- [Exercise details] In the listing below, find each line that holds the string "height" and copy it.

- [Material to process]

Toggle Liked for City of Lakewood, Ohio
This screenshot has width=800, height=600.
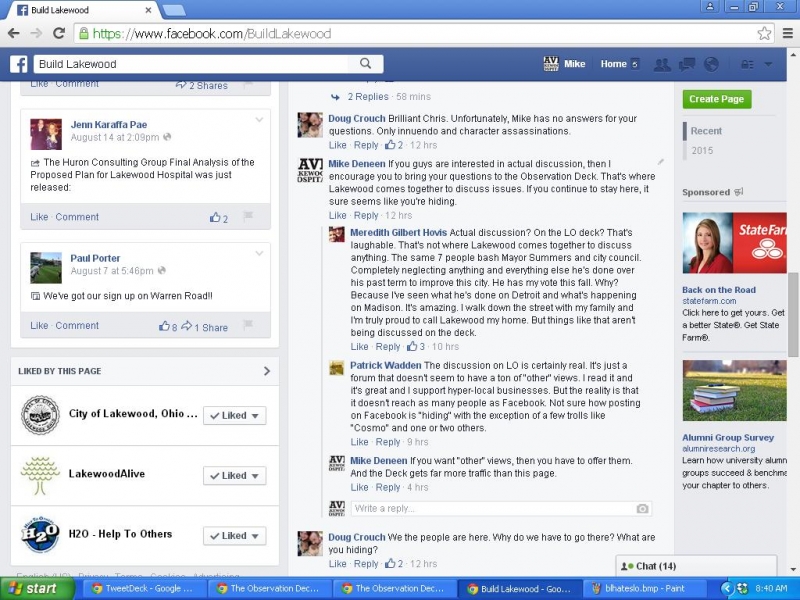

...

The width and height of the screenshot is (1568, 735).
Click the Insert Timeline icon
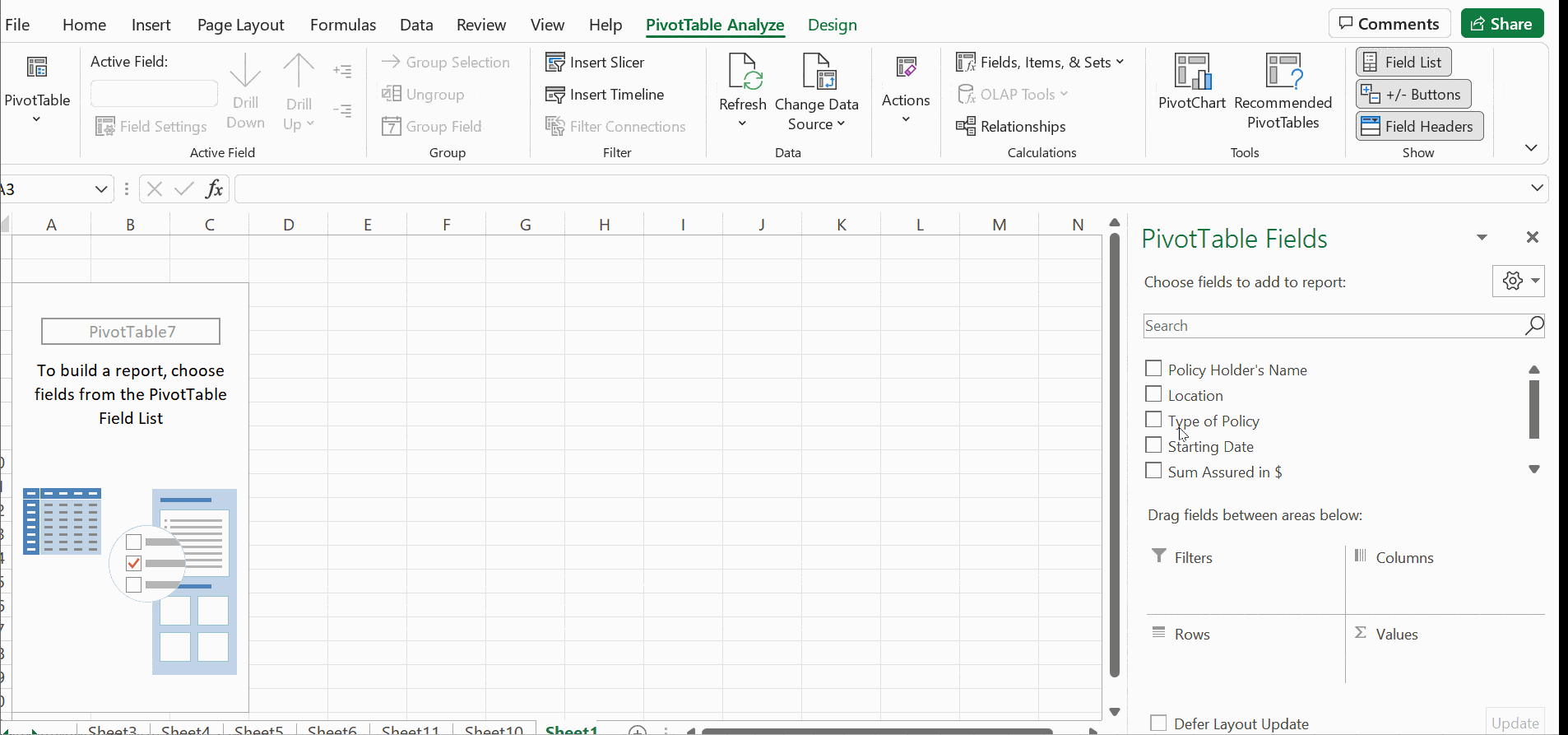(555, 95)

- [Solution to this task]
This screenshot has width=800, height=600.
The width and height of the screenshot is (1568, 735).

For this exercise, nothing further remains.